:: Working data

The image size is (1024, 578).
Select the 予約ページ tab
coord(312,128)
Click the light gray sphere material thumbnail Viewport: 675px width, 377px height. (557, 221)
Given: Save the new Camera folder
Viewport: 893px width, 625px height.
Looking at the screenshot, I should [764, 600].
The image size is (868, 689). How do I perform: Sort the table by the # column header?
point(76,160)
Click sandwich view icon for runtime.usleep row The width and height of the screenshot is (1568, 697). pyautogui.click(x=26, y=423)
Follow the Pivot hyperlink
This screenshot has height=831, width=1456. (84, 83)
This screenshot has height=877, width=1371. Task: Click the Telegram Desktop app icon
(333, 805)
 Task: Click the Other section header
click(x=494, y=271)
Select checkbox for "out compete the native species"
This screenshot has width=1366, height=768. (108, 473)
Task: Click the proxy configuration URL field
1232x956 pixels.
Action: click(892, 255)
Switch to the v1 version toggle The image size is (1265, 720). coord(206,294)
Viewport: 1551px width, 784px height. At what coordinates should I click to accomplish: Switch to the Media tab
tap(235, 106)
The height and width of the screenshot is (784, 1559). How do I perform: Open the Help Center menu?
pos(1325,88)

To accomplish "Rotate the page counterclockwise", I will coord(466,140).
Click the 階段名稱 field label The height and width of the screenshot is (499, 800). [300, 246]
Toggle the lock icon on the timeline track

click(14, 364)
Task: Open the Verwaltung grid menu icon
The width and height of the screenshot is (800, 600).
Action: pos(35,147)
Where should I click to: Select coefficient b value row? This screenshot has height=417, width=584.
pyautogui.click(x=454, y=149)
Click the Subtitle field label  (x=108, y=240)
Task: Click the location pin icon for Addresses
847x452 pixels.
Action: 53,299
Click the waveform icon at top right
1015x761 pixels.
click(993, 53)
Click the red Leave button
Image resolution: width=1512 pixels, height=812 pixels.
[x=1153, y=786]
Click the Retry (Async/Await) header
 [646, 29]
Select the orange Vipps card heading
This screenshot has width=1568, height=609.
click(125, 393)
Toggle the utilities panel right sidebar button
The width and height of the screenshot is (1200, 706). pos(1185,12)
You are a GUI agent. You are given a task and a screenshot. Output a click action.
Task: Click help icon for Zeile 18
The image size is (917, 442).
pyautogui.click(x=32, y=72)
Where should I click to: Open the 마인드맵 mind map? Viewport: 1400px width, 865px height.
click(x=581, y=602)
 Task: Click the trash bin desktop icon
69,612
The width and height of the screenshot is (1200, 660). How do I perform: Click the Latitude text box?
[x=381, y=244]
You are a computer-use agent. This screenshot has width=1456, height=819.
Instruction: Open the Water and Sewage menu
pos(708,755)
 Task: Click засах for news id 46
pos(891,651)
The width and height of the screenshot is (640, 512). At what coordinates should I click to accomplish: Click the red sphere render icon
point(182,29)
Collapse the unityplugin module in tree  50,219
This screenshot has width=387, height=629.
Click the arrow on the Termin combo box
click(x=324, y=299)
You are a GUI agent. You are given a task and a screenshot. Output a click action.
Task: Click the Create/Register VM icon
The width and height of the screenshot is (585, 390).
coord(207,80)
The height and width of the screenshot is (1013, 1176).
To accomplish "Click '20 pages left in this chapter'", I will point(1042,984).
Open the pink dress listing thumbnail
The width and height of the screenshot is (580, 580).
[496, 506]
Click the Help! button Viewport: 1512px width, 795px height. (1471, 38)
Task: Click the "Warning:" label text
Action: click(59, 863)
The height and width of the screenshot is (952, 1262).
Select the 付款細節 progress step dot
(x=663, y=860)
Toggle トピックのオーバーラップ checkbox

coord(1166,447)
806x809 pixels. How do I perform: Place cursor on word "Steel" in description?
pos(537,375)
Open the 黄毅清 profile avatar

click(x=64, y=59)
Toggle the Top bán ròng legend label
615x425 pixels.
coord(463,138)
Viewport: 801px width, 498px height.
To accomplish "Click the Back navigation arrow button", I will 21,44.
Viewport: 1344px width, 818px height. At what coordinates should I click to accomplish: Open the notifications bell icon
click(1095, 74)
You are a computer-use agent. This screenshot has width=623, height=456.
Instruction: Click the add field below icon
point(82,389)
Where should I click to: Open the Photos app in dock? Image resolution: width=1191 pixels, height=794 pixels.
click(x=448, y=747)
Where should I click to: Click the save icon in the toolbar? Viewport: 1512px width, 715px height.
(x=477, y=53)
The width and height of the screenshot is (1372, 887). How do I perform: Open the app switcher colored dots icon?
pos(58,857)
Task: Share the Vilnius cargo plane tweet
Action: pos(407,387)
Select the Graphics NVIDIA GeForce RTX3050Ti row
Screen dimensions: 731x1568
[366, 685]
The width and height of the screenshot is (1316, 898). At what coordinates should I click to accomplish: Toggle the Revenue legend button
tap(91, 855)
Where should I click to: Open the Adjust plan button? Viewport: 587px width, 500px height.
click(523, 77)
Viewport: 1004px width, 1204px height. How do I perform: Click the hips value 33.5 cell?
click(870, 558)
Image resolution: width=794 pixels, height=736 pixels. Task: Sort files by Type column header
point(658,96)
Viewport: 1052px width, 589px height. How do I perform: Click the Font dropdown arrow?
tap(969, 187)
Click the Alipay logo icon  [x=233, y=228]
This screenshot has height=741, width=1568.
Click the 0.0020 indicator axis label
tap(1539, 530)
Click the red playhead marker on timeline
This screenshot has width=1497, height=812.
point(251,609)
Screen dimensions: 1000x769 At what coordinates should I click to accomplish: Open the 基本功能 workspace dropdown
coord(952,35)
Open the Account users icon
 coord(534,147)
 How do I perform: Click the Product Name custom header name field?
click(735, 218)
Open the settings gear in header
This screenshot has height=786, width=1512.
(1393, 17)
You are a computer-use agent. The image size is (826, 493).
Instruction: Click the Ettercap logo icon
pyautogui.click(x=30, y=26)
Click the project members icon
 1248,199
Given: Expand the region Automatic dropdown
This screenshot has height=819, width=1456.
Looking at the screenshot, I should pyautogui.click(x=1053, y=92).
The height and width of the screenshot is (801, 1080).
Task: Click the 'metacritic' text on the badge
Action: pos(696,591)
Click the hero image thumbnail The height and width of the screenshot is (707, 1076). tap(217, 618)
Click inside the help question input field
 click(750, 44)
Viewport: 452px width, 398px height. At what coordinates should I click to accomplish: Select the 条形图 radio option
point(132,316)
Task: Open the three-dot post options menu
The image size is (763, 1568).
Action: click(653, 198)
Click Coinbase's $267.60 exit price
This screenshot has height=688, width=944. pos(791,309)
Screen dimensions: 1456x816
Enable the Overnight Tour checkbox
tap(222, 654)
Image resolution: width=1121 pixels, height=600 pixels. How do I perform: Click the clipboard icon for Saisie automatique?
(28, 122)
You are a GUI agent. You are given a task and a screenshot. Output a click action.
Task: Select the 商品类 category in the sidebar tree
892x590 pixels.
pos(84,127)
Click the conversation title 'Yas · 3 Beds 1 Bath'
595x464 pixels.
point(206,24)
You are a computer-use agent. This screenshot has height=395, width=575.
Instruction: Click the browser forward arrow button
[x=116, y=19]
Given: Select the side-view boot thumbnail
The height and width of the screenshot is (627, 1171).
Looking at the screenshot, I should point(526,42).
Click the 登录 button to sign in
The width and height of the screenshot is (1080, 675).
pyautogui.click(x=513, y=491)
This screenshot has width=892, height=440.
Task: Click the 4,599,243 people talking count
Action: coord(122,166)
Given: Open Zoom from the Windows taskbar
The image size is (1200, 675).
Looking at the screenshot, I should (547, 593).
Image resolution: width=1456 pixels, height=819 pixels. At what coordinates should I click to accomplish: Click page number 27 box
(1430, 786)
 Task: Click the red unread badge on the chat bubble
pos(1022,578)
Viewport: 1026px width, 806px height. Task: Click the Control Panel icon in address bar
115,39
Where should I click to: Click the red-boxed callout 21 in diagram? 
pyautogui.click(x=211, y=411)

::::

- [Task statement]: Show every line of the data above that contains the word "header".

- [Answer to this exercise]:
The image size is (868, 689). How do I perform: Sort the table by the # column header?
 Task: Click the Other section header
Click the Retry (Async/Await) header
Image resolution: width=794 pixels, height=736 pixels. Task: Sort files by Type column header
 How do I perform: Click the Product Name custom header name field?
Open the settings gear in header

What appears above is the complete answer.